ML in CX Industry — CSAT & DSAT
I worked for a service based company as a lead data scientist, where one of the complex problem I worked & designed was related to CX. In CX industry there are many metrics which the company want to maximize CSAT%, NPS, etc. These metrices tells how happy companies existing customers are with their product or services. Also, it gives more intrinsic insights about the performance of the company. Example : Budget allocation on retaining a customer vs acquiring new customer, promote segment of product, key performance indicators to improve, etc. In this article, I will tell you my experience or understanding of the data and it’s underlying issues.
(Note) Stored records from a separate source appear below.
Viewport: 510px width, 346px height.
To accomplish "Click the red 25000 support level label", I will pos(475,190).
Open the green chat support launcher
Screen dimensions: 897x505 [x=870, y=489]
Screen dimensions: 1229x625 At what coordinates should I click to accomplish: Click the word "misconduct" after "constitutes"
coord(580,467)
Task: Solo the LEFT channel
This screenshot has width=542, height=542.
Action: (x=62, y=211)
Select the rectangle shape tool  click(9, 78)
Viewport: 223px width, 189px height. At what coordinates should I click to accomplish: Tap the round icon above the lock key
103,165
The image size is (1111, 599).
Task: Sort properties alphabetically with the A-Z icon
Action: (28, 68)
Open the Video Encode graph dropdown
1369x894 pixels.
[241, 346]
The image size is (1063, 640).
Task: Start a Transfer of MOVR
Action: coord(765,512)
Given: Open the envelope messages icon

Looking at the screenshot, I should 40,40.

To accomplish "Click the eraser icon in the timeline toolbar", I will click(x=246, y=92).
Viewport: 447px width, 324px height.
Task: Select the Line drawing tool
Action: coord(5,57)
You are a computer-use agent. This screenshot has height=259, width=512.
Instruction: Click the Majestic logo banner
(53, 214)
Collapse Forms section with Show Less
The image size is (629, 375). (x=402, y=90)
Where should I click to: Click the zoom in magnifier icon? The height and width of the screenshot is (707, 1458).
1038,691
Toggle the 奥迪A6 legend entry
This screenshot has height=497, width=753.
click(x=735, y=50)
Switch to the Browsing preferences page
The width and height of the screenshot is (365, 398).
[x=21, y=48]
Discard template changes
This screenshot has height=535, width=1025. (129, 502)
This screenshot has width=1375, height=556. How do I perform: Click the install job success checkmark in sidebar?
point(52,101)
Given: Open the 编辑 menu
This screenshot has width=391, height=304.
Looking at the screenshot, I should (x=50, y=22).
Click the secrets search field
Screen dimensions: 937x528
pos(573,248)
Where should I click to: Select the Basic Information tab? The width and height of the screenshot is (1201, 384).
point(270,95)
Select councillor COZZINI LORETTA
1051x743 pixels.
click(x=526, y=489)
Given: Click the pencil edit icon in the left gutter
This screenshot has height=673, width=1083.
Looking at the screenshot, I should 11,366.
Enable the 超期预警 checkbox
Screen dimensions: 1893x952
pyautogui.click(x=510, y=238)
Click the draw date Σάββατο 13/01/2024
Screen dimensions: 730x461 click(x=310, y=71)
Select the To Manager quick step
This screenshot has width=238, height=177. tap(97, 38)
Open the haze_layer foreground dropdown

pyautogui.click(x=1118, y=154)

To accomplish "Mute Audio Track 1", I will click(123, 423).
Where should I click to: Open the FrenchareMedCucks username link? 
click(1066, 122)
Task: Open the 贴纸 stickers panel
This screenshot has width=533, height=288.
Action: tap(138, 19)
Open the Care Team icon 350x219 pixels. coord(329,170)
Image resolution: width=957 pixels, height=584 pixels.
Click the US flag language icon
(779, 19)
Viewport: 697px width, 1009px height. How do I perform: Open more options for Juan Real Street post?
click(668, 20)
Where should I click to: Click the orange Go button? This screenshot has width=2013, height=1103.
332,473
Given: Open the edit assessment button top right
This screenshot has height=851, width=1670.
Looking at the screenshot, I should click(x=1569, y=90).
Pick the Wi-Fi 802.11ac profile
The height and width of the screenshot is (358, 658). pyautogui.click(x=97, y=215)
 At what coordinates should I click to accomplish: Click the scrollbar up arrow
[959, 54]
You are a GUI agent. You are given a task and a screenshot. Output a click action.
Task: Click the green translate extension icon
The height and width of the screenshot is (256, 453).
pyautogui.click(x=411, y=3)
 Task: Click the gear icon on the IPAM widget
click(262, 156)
Knowing your data and it’s issues and implication is the first basic step towards making your ML model more deployable.
Background of any ML model is that it is an optimizing equation problem, in which it finds the correct parameters to equate itself to correct label or output. To reach to the correct model parameters or weights it optimizes the loss with respect to parameters involved in the ML equation. Keeping this in mind, it is easy to reach the optimized equation when you have diversity in patterns but not with very high variations. But when we talk about data which itself and its outcome also is driven by human sentiment, the patterns in the data are bound to be of high diversity with very high variance. To create any machine learning model and keeping its performance intact of such data is a complexed. Just to give headsup, in this i won’t share much on the model approaches. I will create a separate article, as it has lot more depth in the topic.
There are many important metrics which companies in CX industry focuses on but one of them is Customer Satisfaction & Dis-satisfaction , often termed as CSAT & DSAT. This metrics explains how satisfied the given customer is by your service or product on an interval range. Usually the interval range is either between 1 to 5 or 1 to 10, where as you move towards right on a number scale, customer satisfaction increases. This article will focus on this use case and build up from here.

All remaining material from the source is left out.